Instructions to follow: Keeping each word and mark in place, write out the full listing once more.

○ ○ ○ ○ ○ ○ ○

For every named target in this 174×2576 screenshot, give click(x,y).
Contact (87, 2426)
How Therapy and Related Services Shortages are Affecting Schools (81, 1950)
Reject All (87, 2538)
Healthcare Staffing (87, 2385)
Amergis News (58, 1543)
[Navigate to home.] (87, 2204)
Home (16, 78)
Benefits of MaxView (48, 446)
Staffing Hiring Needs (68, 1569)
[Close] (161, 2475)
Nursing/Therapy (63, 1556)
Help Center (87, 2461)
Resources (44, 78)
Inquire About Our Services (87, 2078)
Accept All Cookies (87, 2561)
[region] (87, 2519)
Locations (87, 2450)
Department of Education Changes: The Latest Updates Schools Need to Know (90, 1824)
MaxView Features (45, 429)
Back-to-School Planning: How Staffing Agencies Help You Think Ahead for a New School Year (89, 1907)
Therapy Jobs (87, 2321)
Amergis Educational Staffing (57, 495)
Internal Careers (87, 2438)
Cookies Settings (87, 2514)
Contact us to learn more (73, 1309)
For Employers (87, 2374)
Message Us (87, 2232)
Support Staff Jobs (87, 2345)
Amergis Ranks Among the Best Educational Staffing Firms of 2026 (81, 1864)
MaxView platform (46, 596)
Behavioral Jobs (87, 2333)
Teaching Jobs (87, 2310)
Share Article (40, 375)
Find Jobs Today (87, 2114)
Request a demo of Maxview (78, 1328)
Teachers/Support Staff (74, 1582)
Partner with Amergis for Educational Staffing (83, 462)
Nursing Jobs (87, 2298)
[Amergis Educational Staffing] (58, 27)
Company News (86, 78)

○ ○ ○ ○ ○ ○ ○

Task response:
For every named target in this 174×2576 screenshot, give click(x,y).
Contact (87, 2426)
How Therapy and Related Services Shortages are Affecting Schools (81, 1950)
Reject All (87, 2538)
Healthcare Staffing (87, 2385)
Amergis News (58, 1543)
[Navigate to home.] (87, 2204)
Home (16, 78)
Benefits of MaxView (48, 446)
Staffing Hiring Needs (68, 1569)
[Close] (161, 2475)
Nursing/Therapy (63, 1556)
Help Center (87, 2461)
Resources (44, 78)
Inquire About Our Services (87, 2078)
Accept All Cookies (87, 2561)
[region] (87, 2519)
Locations (87, 2450)
Department of Education Changes: The Latest Updates Schools Need to Know (90, 1824)
MaxView Features (45, 429)
Back-to-School Planning: How Staffing Agencies Help You Think Ahead for a New School Year (89, 1907)
Therapy Jobs (87, 2321)
Amergis Educational Staffing (57, 495)
Internal Careers (87, 2438)
Cookies Settings (87, 2514)
Contact us to learn more (73, 1309)
For Employers (87, 2374)
Message Us (87, 2232)
Support Staff Jobs (87, 2345)
Amergis Ranks Among the Best Educational Staffing Firms of 2026 (81, 1864)
MaxView platform (46, 596)
Behavioral Jobs (87, 2333)
Teaching Jobs (87, 2310)
Share Article (40, 375)
Find Jobs Today (87, 2114)
Request a demo of Maxview (78, 1328)
Teachers/Support Staff (74, 1582)
Partner with Amergis for Educational Staffing (83, 462)
Nursing Jobs (87, 2298)
[Amergis Educational Staffing] (58, 27)
Company News (86, 78)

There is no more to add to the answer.